Definitions for the BER (bit error rate) parameter table

Telecommunications Notes for Electrical, Electronic and Telecommunications Engineering, made by me.

Definitions for the BER (bit error rate) parameter table

Q(z) = 1/sqrt(2*Pi) int(z..infinity) exp(-u^2/2) du

If there is noise at the receiver input (assumed to be additive white Gaussian noise), the following is sampled at the output:

output = r_o = s_o + n_o

where s_o is a constant (s_o1 for a sent 1, s_o2 for a sent 0) and n_o is a zero-mean Gaussian random variable (the noise component). The constants s_o1 and s_o2 are associated with known input signaling waveforms s_1(t) and s_2(t), for a given type of receiver.

N_o/2

is the power spectral density (PSD) of the noise at the receiver input. Calling:

E_d

to the energy of the difference signal s_d(t)=s_1(t)-s_2(t) at the input of the receiver:

E_d = int(0..T) {s_1(t)-s_2(t)}^(1/2) dt

then the average energy per bit E_b is defined as a certain function of E_d that depends on the type of signaling.

Example.

For bit reception via QPSK-type bandpass signaling, according to the table (see textbooks), the minimum TX bandwidth required is R/2 where R is the bit rate and the BER is:

Q[sqrt(2*(E_b/N_o))]

requiring coherent detection.

Example.

For OOK bandpass signaling bit reception, the minimum TX bandwidth required is the bit rate R and the BER is:

Q[sqrt(E_b/N_o)]

for coherent detection, and:

1/2*exp[-1/2*(E_b/N_o)]

for non-coherent detection, and it must be true that (E_b/N_o) > 1/4.

Example.

There is a reception of the unipolar signaling type with white Gaussian noise at the input of a receiver filter, where E_b = A^2/(2R), the bit rate (data rate) is R = 9600 bps, the PSD (density power spectral) noise is 3*10^-5. Calculate (E_b/N_o) at the input of the filter, the minimum bandwidth and the corresponding BER.

Solution.

(E_b/N_o)_dB = 10 log_10 (E_b/N_o) = 10 log_10 ([A^2/(2R)]/[6*10^-5])

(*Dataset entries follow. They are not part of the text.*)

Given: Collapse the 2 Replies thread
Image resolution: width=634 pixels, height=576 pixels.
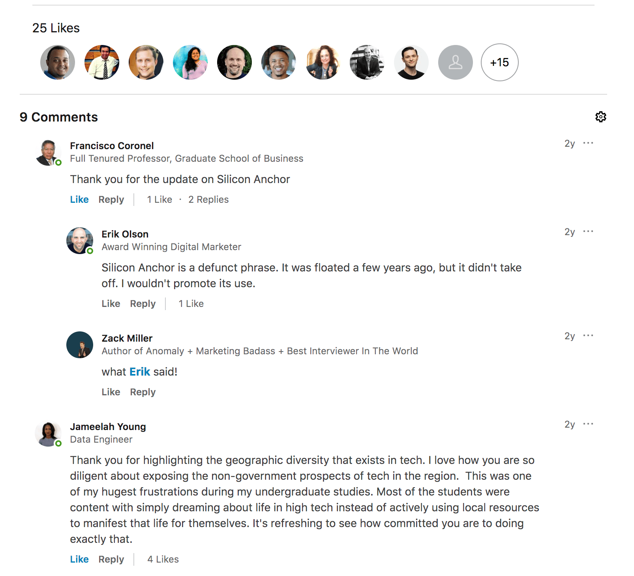Looking at the screenshot, I should [208, 200].
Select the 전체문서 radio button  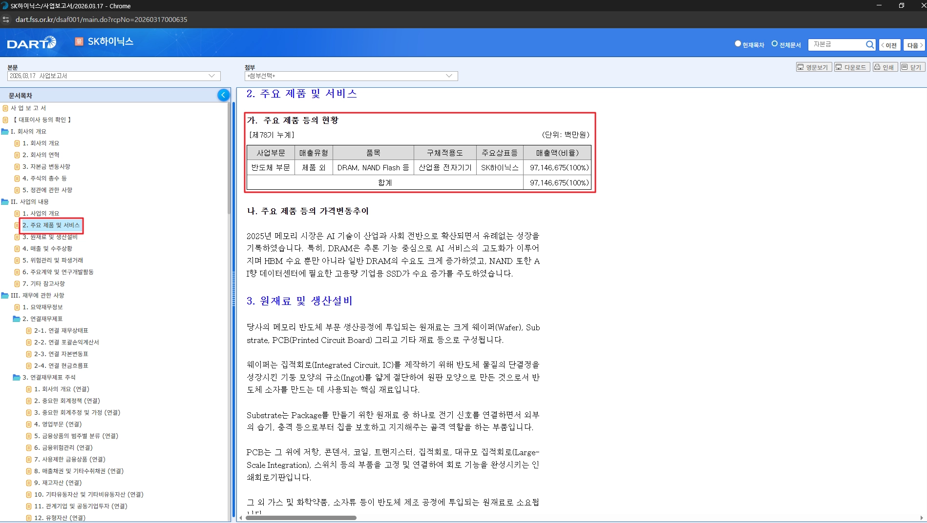click(x=773, y=43)
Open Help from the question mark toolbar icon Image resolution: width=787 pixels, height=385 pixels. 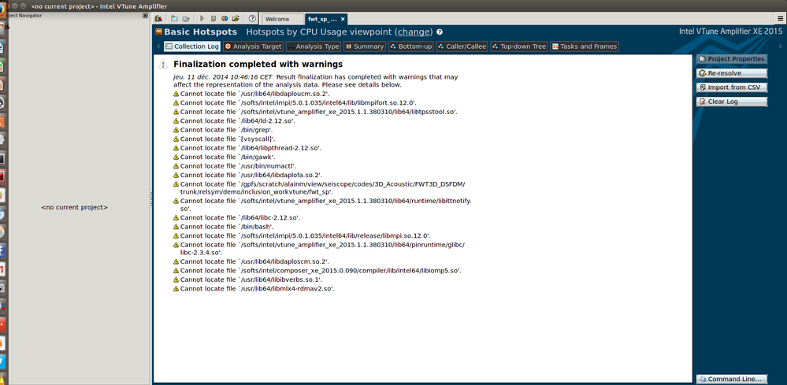252,18
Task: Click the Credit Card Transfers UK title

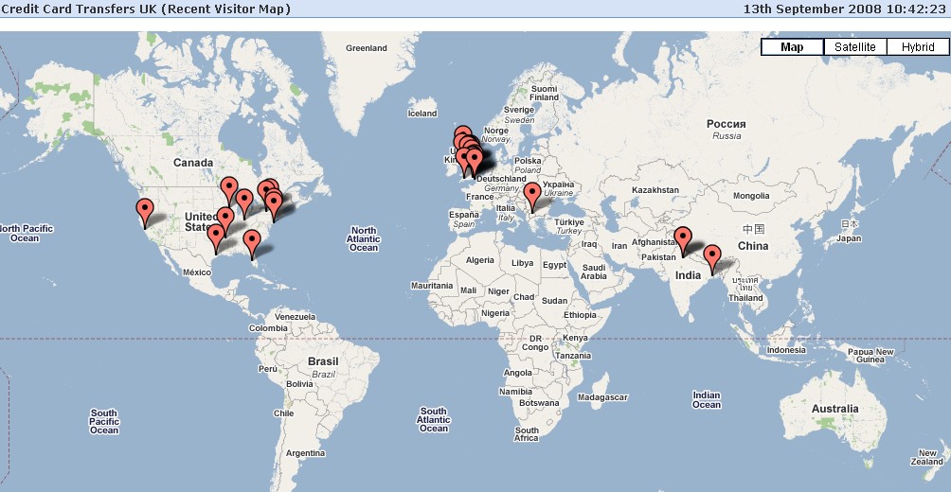Action: pyautogui.click(x=147, y=9)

since PSD = N_o/2 = 3*10^-5, then N_o = 2*PSD = 6*10^-5. I mean:

= 10 log_10 (A^2/[2R*6*10^-5]) = 10 log_10 (A^2/[12*10^-5*9600]) = 10 log_10 (A^2/1.152) = 10 [2 log_10 A - log_10 1.152] = 10[2 log_10 A - 0.06145] dB

The minimum transmission bandwidth required is:

R/2 = 9600/2 = 4800bps

The BER is:

Q[sqrt(E_b/N_o)] = Q[sqrt([A^2/(2R)]/[6*10^-5])] = Q[sqrt(A^2/[12*10^-5 *9600])] = Q[sqrt(A^2/1.152)] = Q[A/sqrt(1.152)] = Q[A/1.0733]

For example, if parameter A = 5, then:

(E_b/N_o)_dB = 10[2 log_10 A - 0.06145] = 10[2 log_10 5 - 0.06145] = 13.4 dB

and also:

BER = Q[A/1.0733] ​​= Q[5/1.0733] ​​= Q[4.6585] = 1/sqrt(2*Pi) int(4.6585..infinity) exp(-u^2 /2) du = 0.000001593 = 1.6*10^-6

Sources:

1. Couch, "Digital and Analog Communications Systems."

2. Hsu, "Schaum's Outlines of Theory and Problems of Analog and Digital Communications", Schaum's Outlines series.

I highly recommend these two texts to learn Telecommunications; start with Schaum's first, then study the other!